A esta luz miramos a Regina Protmann, María Gertrudis de la Preciosa Sangre, Marie-Anne de Tilly —con el padre Louis Chauvet – Santa Teresa de Ávila, los ermitaños del Monte Carmelo, como personas íntimamente unidas a Dios y, por tanto, consagradas a su servicio y al bien de toda la Iglesia, comprometidas a arraigar y consolidar en las almas de los hermanos ese reino de Cristo que ellas han sentido ante todo vivo en ellas, y a expandirlo por toda la tierra (cf. Conc. Ecum. Vat. II, Const. dogm. Lumen gentium, 44).

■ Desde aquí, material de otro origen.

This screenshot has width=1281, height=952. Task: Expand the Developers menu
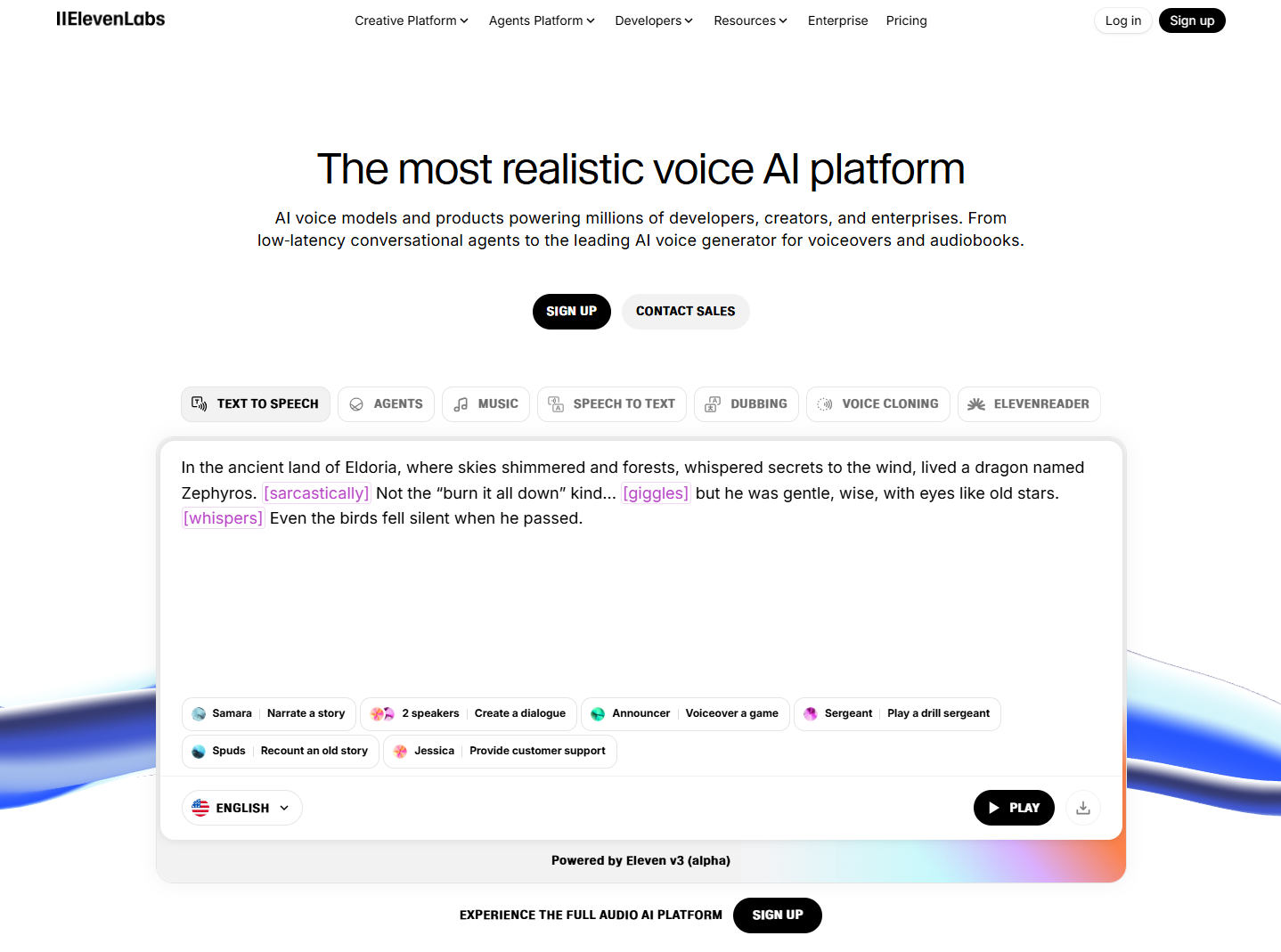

Queridas hermanas, esta es la herencia que habéis recibido y que hace que vuestra presencia aquí sea muy significativa. También en nuestros días, de hecho, se necesitan mujeres generosas. A este respecto, permitidme dirigir un saludo especial a las hermanas Carmelitas Descalzas de Tierra Santa, aquí presentes: es importante lo que estáis haciendo, con vuestra presencia vigilante y silenciosa en lugares lamentablemente desgarrados por el odio y la violencia, con vuestro testimonio de abandono confiado en Dios, con vuestra constante invocación por la paz. Todos os acompañamos con nuestra oración y, también a través de vosotras, nos acercamos a quienes sufren.
Gracias a todas vosotras, hermanas, por el bien que hacéis en tantos países del mundo y en tantos contextos diferentes. Os bendigo de corazón y os recuerdo al Señor.